Gastbeitrag von Bärbel Bas
Es gibt auch keine Einwanderung in die Kriminalstatistik
In einem Gastbeitrag für das ZZ-Magazin macht Bärbel Bas die klare Aussage, dass die meisten Kriminalstatistiken das herrschende Gefühl nicht untermauern. «Wer nie bei den Menschen unterwegs ist, kann natürlich nicht wissen, wo die wahren Probleme liegen und dass wir uns daran machen, noch mehr in diese Richtung zu leisten», so ihre Kernaussage, die von Dunja Hayali bestätigt wird.

EU-Kommission bringt Verstaatlichung der Rating-Agenturen ist Spiel
Sie entscheiden über Kreditwürdigkeit ganzer Staaten und damit über die Zinslast, die den Ländern auferlegt wird, damit werden die Rating-Agenturen zur Gefahr für die Demokratie. So sieht es die EU-Kommission, die mit dem Vorschlag der Verstaatlichung das Heft des Handelns in die Hand zurückholt. «Das kommt ja völlig überraschend», sagt Lars Klingbeil der ZZ und kündigt unverzügliche Umsetzung an, um stabile Finanzen in den Haushalt einzubringen.

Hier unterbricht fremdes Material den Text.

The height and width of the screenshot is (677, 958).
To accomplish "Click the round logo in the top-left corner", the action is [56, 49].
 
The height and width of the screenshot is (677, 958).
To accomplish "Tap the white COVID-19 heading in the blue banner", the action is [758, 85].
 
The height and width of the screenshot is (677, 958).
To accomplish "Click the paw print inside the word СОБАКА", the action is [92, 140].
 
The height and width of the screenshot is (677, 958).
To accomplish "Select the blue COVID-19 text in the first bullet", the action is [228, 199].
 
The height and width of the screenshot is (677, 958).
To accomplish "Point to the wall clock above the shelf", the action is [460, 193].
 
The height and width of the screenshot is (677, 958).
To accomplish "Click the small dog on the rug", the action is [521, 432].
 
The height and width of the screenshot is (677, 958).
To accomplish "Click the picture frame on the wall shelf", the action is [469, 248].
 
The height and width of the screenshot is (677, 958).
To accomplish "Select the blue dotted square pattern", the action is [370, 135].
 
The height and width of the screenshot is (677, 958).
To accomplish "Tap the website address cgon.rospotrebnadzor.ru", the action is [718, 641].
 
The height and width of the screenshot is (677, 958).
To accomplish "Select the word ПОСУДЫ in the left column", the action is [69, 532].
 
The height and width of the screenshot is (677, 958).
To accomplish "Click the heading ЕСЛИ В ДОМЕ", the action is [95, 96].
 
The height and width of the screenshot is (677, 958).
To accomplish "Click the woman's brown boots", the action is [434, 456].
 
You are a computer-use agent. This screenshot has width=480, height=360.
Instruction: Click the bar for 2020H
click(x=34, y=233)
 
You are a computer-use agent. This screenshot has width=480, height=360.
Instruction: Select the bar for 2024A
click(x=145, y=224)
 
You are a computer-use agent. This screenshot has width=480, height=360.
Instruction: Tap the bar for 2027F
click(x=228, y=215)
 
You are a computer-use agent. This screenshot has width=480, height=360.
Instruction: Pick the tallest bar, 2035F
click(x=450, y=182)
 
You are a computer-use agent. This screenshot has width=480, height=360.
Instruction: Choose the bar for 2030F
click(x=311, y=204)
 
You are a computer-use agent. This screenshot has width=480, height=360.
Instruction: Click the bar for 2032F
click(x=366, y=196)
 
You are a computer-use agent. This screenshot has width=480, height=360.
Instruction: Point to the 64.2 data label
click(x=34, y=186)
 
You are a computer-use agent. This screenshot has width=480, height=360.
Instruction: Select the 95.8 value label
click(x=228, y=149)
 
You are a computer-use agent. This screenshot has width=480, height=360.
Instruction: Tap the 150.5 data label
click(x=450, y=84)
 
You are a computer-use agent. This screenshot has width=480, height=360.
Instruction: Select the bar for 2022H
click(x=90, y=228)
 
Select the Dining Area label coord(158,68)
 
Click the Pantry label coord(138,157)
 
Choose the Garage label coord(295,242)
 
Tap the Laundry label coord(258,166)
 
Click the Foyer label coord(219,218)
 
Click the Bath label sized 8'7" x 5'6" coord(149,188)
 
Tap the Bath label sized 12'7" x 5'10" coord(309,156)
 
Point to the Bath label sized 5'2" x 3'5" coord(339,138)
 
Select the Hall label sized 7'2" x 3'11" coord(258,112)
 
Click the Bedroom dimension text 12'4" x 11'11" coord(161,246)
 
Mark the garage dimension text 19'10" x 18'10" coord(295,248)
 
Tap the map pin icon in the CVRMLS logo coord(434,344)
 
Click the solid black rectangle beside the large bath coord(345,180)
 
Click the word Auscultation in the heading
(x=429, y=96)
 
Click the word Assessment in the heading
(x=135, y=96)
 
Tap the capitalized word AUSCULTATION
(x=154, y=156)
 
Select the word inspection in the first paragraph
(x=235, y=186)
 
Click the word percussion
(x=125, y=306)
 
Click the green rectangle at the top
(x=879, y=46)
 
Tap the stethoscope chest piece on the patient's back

Medienexperten mit eindeutiger Forderung: Wird immer wichtiger, die Einordnung schon vorher zu kennen
Wenn selbsternannte Reichweitenjunkies auf Einordnungen der kruden Thesen ihrer problematischen Gesprächspartner verzichten, weil sie nun mal keine Qualitätsjournalisten sind, wird es immer wichtiger, dass alle schon die Einordnung wissen, ob sie nun zugucken oder nicht. «Die Angebote, sich die Einordnung zu holen, muss jederzeit verfügbar sein», sagen Experten. Dies dürfte sich machen lassen.

Planung für Un-Ruhestand: Frank-Walter Steinmeier will als Präsident der Bundeszivilgesellschaft weitermachen
In einer früheren Version dieses Artikels hatte sich der Druckfehlerteufel in die Überschrift eingeschlichen, da stand Bräsident mit B. Das Wort gibt es gar nicht. Wie die Künstliche Intelligenz, die aus der Verlautbarung aus dem Büro von Frank-Walter Steinmeier die Meldung generierte, auf eine Freudsche Fehlleistung kommt durch eine mögliche Assoziation mit bräsig, vielleicht aber auch wegen Bundes-, ist nicht zu erklären, dennoch bitten wir dafür um Entschuldigung.

Schaffenskrise: Örtliche Künstlerin leidet an Provokateursblockade
Was, wenn alle Provokationen schon gemacht wurden? «Dazu kommt es nie, nur mir fällt im Moment keine neue ein», gesteht die örtliche Künstlerin im ZZ-Gespräch. «Wenn ich sehe, was bei der Biennale geleistet wird, da bin ich schon beeindruckt und fühle mich angeregt, ich weiß bloß nicht wozu», so ihr Befund. Aber Schaffenskrisen sind dazu da, überwunden zu werden.